Still life compositions of preexisting images, found objects and pop culture paraphernalia –old record covers, posters, pin-up calendars, pop culture magazine spreads and film stills among others– challenge the way the photographic image is presented to and perceived by the world at large. Photographed against flat, plain-white surfaces that leave little to no space between her object and the viewer, Collier’s heavily autobiographical, large-scale framed pieces of dominant commercial culture segments, become emotionally and psychologically loaded. Her phenomenologically detached photographic style in reality reveals an increased focus on perceptions and feelings; an often romantic and sentimental imagery open to interpretation. Hollywood film stills, vintage nude girls’ calendars and contemporary magazine covers bring together fictional and real female characters: Marilyn Monroe holding a camera wearing black evening gloves, Cindy Sherman on the cover of L ‘uomo Vogue, the Italian men’s magazine, Faye Dunaway shooting pictures with a Nikon for the 1978 thriller film Eyes of Laura Mars, a postcard of a bare-chested, Kenya-native woman, and a California girl, who’s been experimenting with photography since her early teenage years –the artist herself– all share a common destiny: the potential to manipulate and be manipulated by the camera lens.
Isolating commercial images and re-photographing them for the purposes of her series Woman with a Camera, Collier’s subjects manage to reverse the male gaze.
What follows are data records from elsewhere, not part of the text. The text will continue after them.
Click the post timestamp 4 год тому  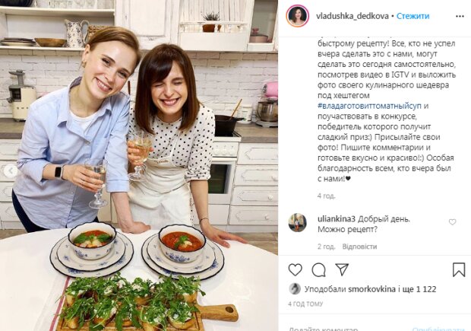(305, 304)
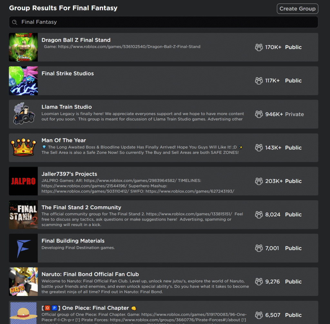The image size is (330, 324).
Task: Select Llama Train Studio train thumbnail
Action: coord(23,114)
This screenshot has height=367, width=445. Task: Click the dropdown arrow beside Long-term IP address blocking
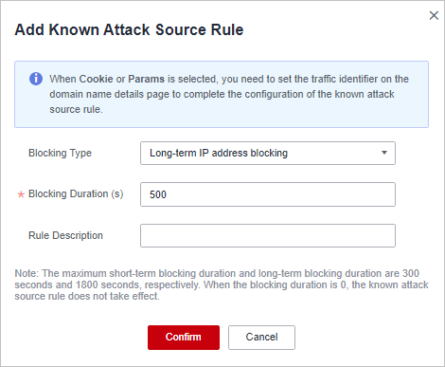(x=384, y=153)
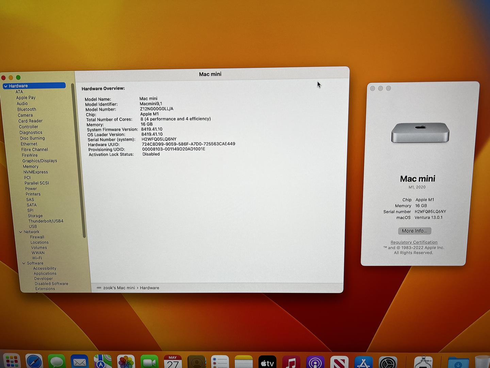Click the More Info... button

click(x=414, y=231)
Exploring women, the camera and the two-way relationship that formulates both, the artist focuses on faces partly obscured behind the lens, on poses rather cliché and expected, and on the emotional and psychological associations of the act of looking. Unapologetically empowered, Collier’s heroines now turn their cameras back on the viewer. The lens has been shifted. Is it the camera itself that now becomes the subject matter, or is it the hand behind it that determines the object in focus?
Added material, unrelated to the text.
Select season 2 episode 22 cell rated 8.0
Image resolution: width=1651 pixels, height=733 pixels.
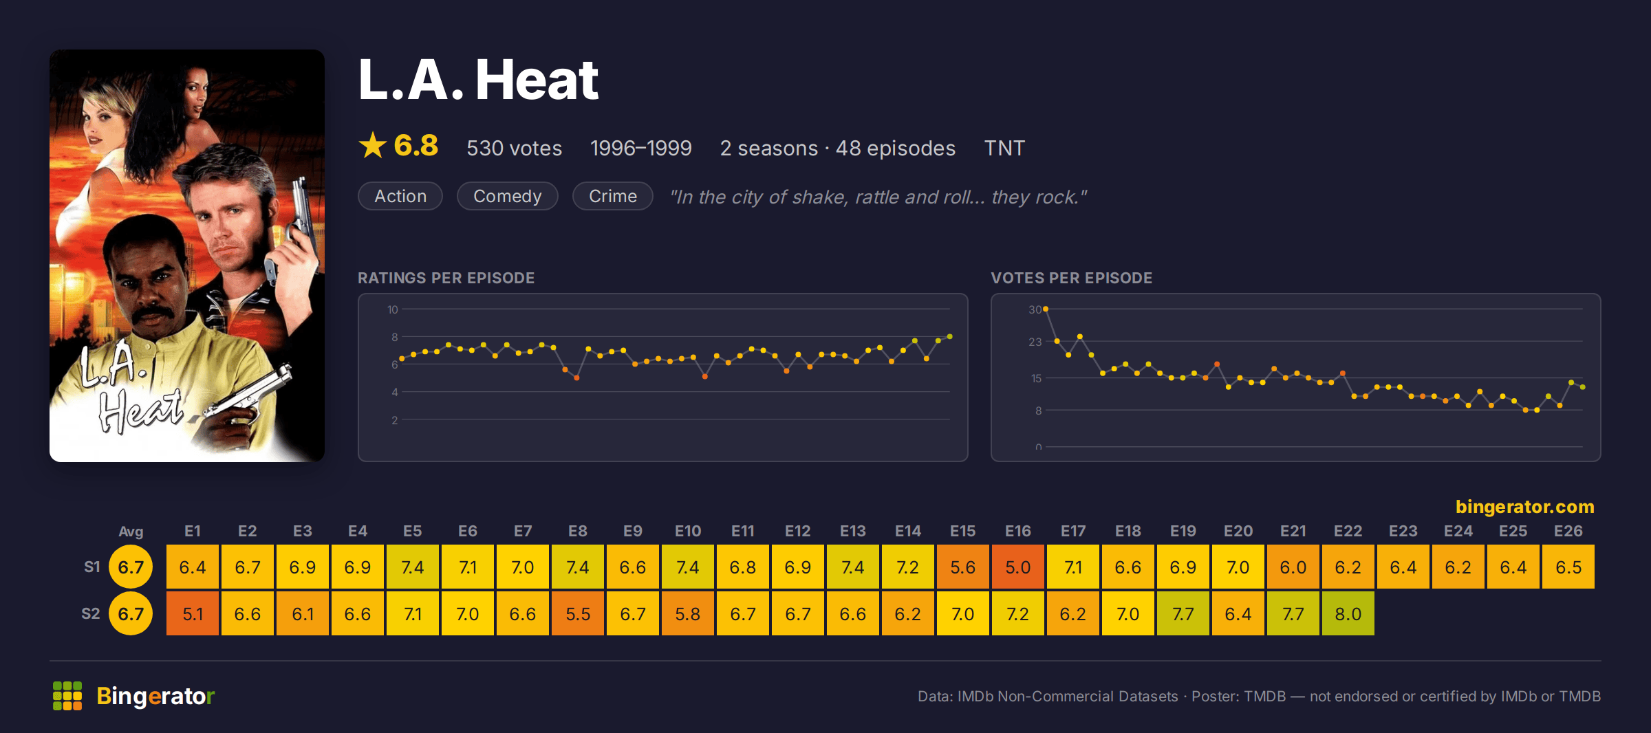point(1348,613)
Following a long conceptual artistic tradition, Collier’s still-life photography adds emotional complexity to what to the naked –untrained– eye might seem like plain appropriation. Organized in thematic constellations, her work blurs the lines between the personal and the universal, the physical and the emotional, the artist and the viewer, enabling the latter to construct their own narratives. Challenged by the flatness of her, straight-forward, mainly, two-dimensional work, she redefines commercial photography. Expanding beyond and above contemporary photography stereotypes, the artist creates an interactive experience forcing the viewer to newfound aesthetic depths. There, through reflection and self-exploration, one could not only redefine their aesthetic approaches, but also themselves as a whole.